Monday, March 29, 2010

Shelter

My mother never played with me. Ever. I used to wish she would get down on the floor with me, and play Barbies. Or run around in the backyard with me. It never happened. She was a good mother, all things aside. Except for her alchoholism, and her inability to be demonstrative, she did a pretty good job. We always had dinner prepared for us, and wonderful breakfast's. She even sectioned grapefruit for us, as that was always the first course of our meal. I hated grapefruit. She never let us sprinkle sugar on it, to cut the awful sour punch. We had orange juice as well, and a small pile of vitamins. The main course of breakfast, was always centered around an egg. An omelette (the dreaded chicken liver omelette...need I say more), or her version of an egg McMuffin.

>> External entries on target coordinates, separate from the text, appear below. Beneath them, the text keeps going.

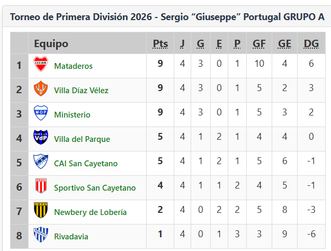Click the CAI San Cayetano crest
The image size is (331, 251).
[41, 163]
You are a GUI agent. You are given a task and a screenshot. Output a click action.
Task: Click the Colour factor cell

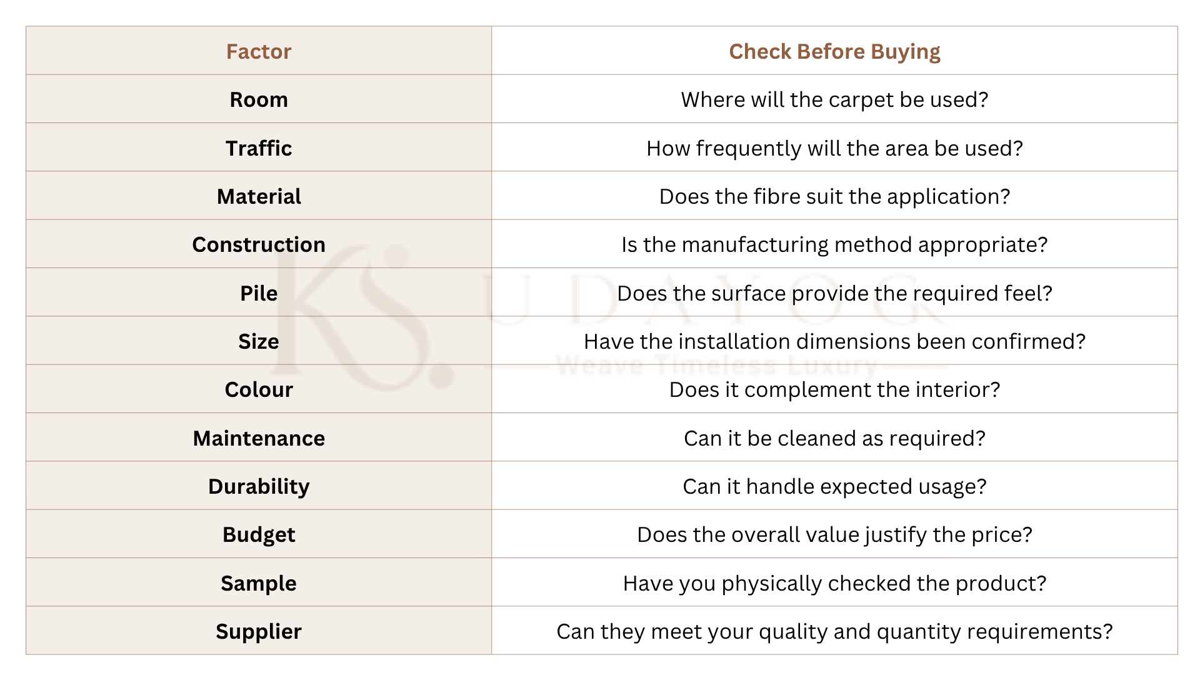tap(259, 389)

Sugar cereal was banned in our house, and only something I got to have on a sleepover at my friend's house.  Oatmeal was also another breakfast, inserted in every few days, to break up the large quantities of eggs we ate. I was never a fan of oatmeal. My mom tried to make it appealing. She made a raisin face, and brown sugar hair. I ate the hair first, and always wished my oatmeal face had longer curlier hair.
When I fist moved to NYC, the first time, I was just 18. I was a freshman at FIT. I couldn't believe that after years and years, my whole life actually, up to that point, was spent abiding by my parent's rules. I had a curfew, and I had to eat dinner with the family, unless I had permission to eat at a friends. I had to still eat a healthy breakfast, every morning. I had to take my vitamins. I had to have a job. I had to clean the house. I had a lot of rules. A lot. Now, my parents were dropping me off, to my dorm, in friggin New York City!! They were setting me free!! It was unbelievable. They pulled away, and the first thing I did was set up my room. I put all of my posters up, and made my bed with my fancy new bed-in-a-bag, and put all of my shower stuff in my plastic basket, that I would have to take to and fro with me from the bathroom, down the hall. After the room was set up, I realized, I could SMOKE IN MY ROOM!!!!!!! I lit up a Marlboro Light (that is what I smoked then) and I sat back on my newly made bed, in my new room, on the 8th floor of Nagler Hall, and relished in the fact, that I could not get in trouble, I had no rules to follow. What an amazing time in my life, I thought. I smoked my brains out, and listened to the traffic on 7th avenue. It was better than the birds chirping, outside my window, of my childhood home. It was the sound of freedom.
The cafeteria at FIT was yet, another new discovery for me. I could not believe the choices offered. And coffee. I decided I was old enough to drink it, and drink it I shall, even though the taste was not really all that great. The sugar cereals were abundant! They were all in large dispensers, and with the twist of a knob, a serving would drop in your bowl. I liked to mix several different kinds. I had never had such access to Captain Crunch, and Fruit Loops, and Apple Jacks. Freedom. Cigarettes. The whole city as my playground. What an exciting time.
Yet my mother's healthy breakfasts and stringent rules always haunted me. I felt that along with my morning bowl of sugar, I had to accompany it with at least some fruit. I even drank grapefruit juice. I still took vitamins. These things were imprinted into my very being. These rules that I had lived by for 18 years were so hard to shake. My mother had told me once, that if I was doing something that maybe I thought I shouldn't be doing, I should just try and visualize her there, and would she like to see what I was doing? I cannot begin to tell you the amount of inappropriate times my mother's face would appear in my mind. Would she ever just leave me alone???
I helped my girls make a shelter yesterday. My daughter, Olivia, went on a Girl Scout day trip on Saturday. I went along with her. It was an outdoor adventure. They learned how to make fire, and how to get water, and how to fashion a shelter for themselves, out of found items in the woods. She loved it, and wanted to build a shelter here on our property. I was kind of excited that I learned how to build a shelter as well, and wanted to help out. We looked for sticks, and tree limbs, bark, and leaves. I have not "played outside" with my girls, I don't think, ever. I played store with them one time, and I swear to God, they still talk about it. It was two years ago, and they still say, "Remember that time you played store with us...that was so great". How sad is that? Have I become that mother? The one too busy making chicken liver omelettes, and worrying about money and bills, that I am letting the sand just flow through the hourglass that is their childhood. Will they one day, flee our home, and feel sad about the mother I could have been to them, and not remember happily the mother I am to them? Will they fill themselves up with proverbial  bowls of sugar cereal in foreign cities, in some sort of silent revenge toward all the things that I never was to them?
I watched their faces as we made that shelter. They were excited. They were talking in almost, shouts to one another. They almost seemed shocked that I was in the thick of it with them. I had to hold back my tears just watching them.